Real Time Monitoring of Sickle Cell Hemoglobin Fiber Formation by UV Resonance Raman Spectroscopy

Abstract

In sickle cell hemoglobin, individual tetramers associate into long fibers as a consequence of the mutation at the beta6 position. In this study UV resonance Raman spectroscopy is used to monitor the formation of Hb S fibers in real time through aromatic amino acid vibrational modes. The intermolecular contact formed by the mutation site ((1)beta(1)6 Glu-->Val) of one tetramer and the (2)beta(2)85 Phe-(2)beta(2)88 Leu hydrophobic pocket on a different tetramer is observed by monitoring the increase in signal intensity of Phe vibrational modes as a function of time, yielding kinetic progress curves similar to those obtained by turbidity measurements. Comparison of individual spectra collected at early time points (<1000 s) show small Phe intensity changes, which are attributed to weak transient associations of Hb S tetramers during the initial stages of the polymerization process.
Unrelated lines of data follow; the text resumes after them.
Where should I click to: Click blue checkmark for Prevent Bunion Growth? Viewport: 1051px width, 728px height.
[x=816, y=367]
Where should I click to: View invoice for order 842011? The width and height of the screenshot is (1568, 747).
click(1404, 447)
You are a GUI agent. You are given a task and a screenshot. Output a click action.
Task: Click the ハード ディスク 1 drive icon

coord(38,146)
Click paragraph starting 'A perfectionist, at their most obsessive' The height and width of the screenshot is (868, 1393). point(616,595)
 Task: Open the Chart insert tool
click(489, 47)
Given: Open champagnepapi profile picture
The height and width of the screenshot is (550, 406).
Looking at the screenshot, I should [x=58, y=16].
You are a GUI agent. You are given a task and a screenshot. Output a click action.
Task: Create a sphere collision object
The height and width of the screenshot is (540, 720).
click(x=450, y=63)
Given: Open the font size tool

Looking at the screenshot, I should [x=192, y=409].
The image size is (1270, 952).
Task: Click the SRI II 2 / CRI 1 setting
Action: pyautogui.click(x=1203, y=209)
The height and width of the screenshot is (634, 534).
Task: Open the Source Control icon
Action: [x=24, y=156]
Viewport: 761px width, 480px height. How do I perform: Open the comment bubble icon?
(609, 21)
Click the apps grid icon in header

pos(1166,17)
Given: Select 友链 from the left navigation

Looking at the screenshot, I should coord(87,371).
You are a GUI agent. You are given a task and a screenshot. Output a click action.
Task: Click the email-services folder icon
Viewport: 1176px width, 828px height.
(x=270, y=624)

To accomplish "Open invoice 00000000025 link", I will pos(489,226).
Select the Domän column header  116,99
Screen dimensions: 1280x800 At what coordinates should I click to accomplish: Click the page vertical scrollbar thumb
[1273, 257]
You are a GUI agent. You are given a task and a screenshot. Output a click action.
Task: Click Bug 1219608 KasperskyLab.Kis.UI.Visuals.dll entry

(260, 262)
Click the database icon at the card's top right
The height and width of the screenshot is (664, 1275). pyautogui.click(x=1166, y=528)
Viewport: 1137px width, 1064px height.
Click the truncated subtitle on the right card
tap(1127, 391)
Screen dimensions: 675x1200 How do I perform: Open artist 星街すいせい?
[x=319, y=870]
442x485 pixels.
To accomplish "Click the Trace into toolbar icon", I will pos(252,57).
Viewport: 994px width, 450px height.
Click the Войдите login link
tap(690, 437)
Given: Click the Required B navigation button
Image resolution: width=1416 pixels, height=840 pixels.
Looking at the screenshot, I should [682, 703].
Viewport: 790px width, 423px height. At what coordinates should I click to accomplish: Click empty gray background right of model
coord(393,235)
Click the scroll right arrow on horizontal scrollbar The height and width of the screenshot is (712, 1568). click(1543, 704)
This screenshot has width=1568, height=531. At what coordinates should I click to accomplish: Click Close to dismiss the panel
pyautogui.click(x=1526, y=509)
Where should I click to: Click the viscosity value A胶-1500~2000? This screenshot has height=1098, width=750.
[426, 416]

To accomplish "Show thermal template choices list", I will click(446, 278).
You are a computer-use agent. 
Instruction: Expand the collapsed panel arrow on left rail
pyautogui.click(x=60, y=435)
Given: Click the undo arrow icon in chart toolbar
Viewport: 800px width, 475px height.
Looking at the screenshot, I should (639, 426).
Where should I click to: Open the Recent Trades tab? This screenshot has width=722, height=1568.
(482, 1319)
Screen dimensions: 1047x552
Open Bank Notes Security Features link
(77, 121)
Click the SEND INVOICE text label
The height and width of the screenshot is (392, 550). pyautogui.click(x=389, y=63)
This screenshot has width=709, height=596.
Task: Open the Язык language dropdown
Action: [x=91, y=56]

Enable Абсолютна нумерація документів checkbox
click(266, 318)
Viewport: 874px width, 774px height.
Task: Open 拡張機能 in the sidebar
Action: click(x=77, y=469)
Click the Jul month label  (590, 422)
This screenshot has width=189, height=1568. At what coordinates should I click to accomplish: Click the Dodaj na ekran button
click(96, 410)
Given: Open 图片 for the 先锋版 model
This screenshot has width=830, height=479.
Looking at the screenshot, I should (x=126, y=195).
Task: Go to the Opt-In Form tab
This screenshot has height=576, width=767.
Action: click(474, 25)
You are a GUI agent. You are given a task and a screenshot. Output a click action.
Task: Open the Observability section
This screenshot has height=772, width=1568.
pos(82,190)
At later times (1000-2000 s) Phe signal intensity steadily increases because of increasing hydrophobicity of local Phe environment, a consequence of forming more stable (1)beta(1)-(2)beta(2) contacts. Tyr and Trp vibrational modes monitor H-bond strength between critical residues at the alpha(1)beta(2) interface of individual tetramers. Kinetic progress curves generated from these signals exhibit two distinct transitions at 2040 and 7340 s. These transitions, which occur later in time than those detected either by turbidity (1560 s) or by Phe signal intensity (1680 s), are attributed to initial fiber formation and subsequent formation of larger assemblies, such as macrofibers or gels. These results provide molecular insight into the interactions governing Hb S fiber formation.